** The task **
Revise the items from the line containing "Does (321, 779)" through the line containing "asked (285, 86)", putting "report" in place of "document" and keeping all else the same.

** Begin Information provided **

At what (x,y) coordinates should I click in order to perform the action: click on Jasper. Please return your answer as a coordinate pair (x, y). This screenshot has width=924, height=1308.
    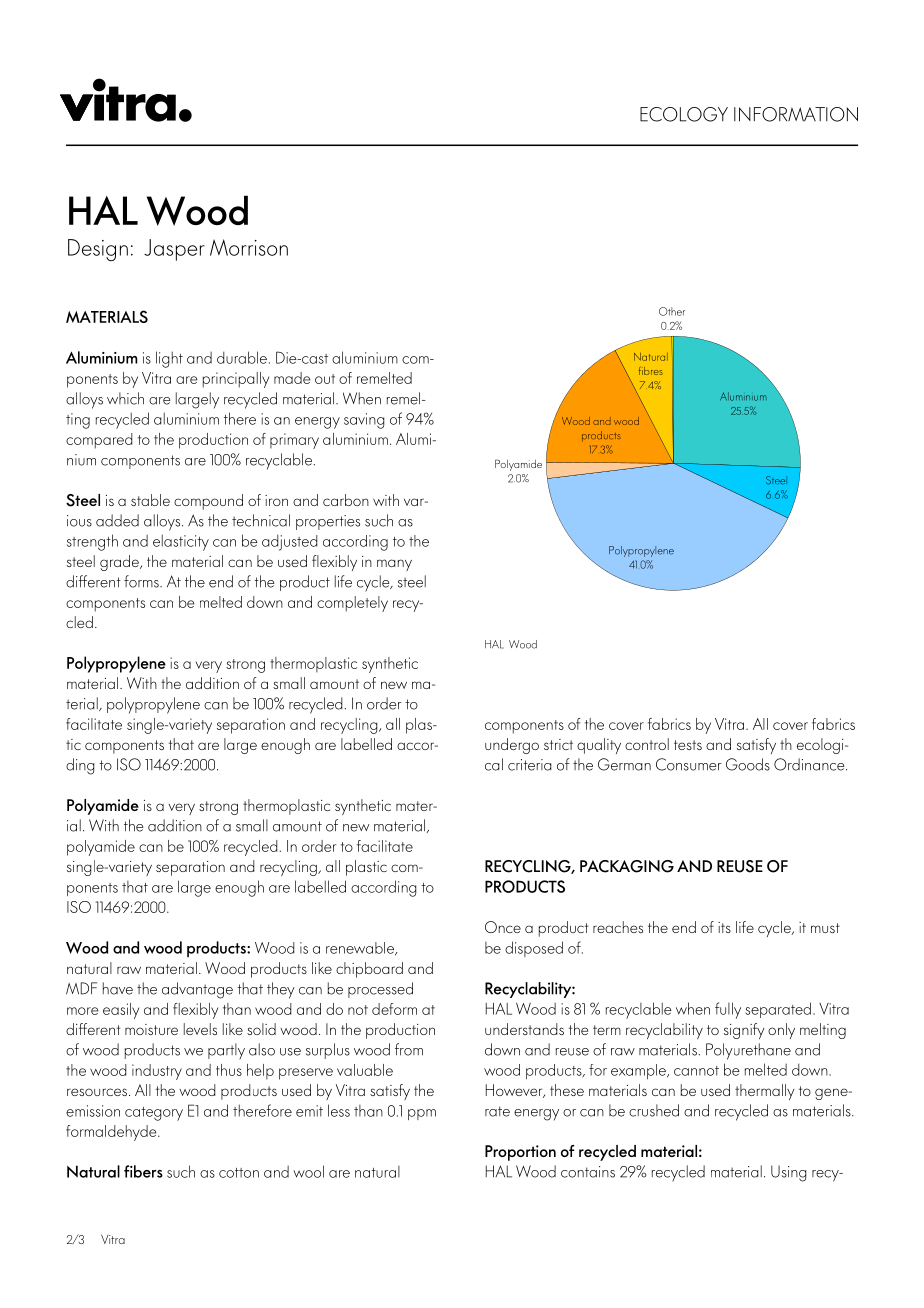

** End Information provided **
** Begin Information provided **

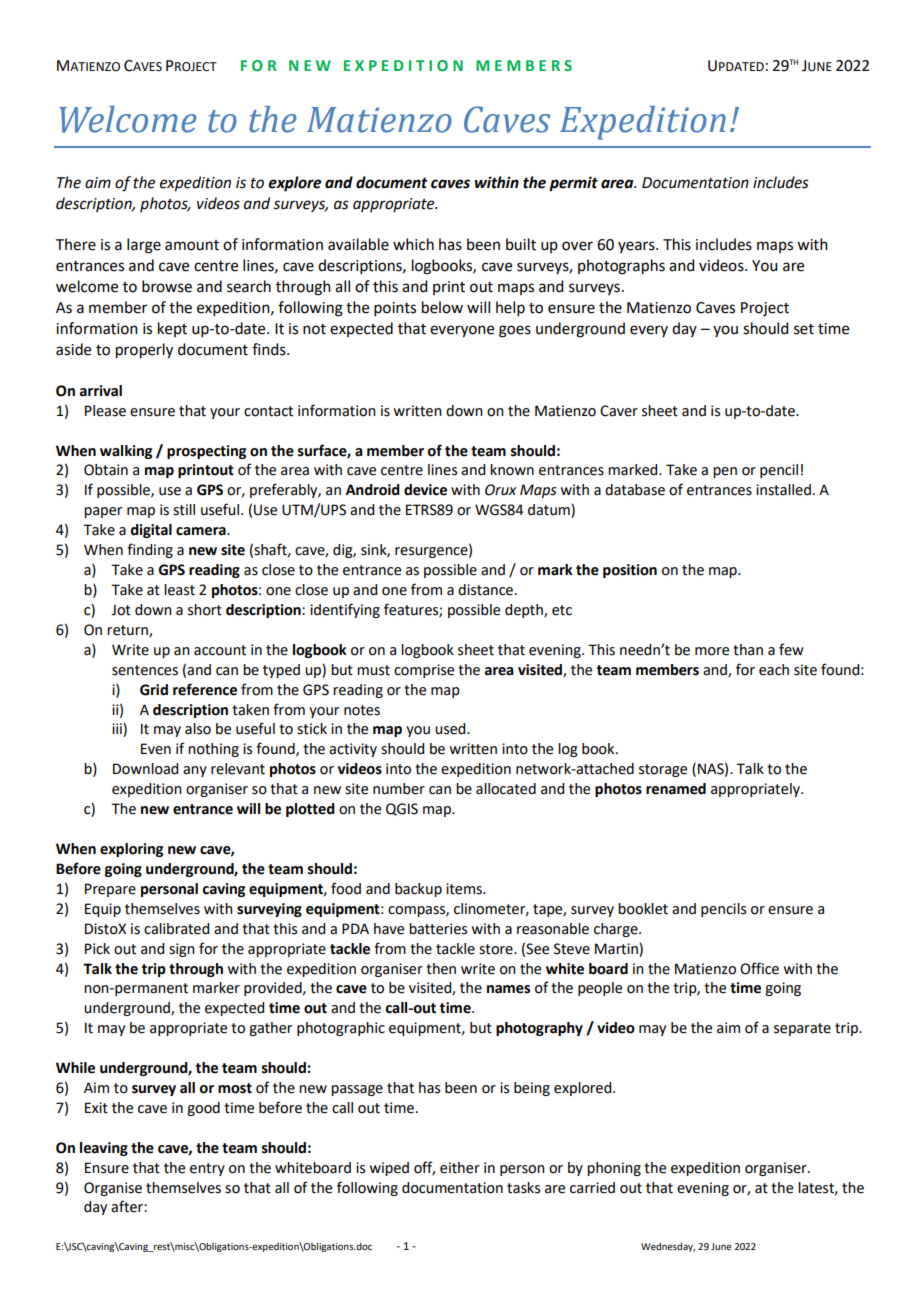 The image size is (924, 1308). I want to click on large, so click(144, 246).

** End Information provided **
** Begin Information provided **

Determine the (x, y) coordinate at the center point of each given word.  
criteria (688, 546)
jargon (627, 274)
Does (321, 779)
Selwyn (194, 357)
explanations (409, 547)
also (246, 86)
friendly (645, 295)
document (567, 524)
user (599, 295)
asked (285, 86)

** End Information provided **

** Answer **
Does (321, 779)
Selwyn (194, 357)
explanations (409, 547)
also (246, 86)
friendly (645, 295)
report (567, 524)
user (599, 295)
asked (285, 86)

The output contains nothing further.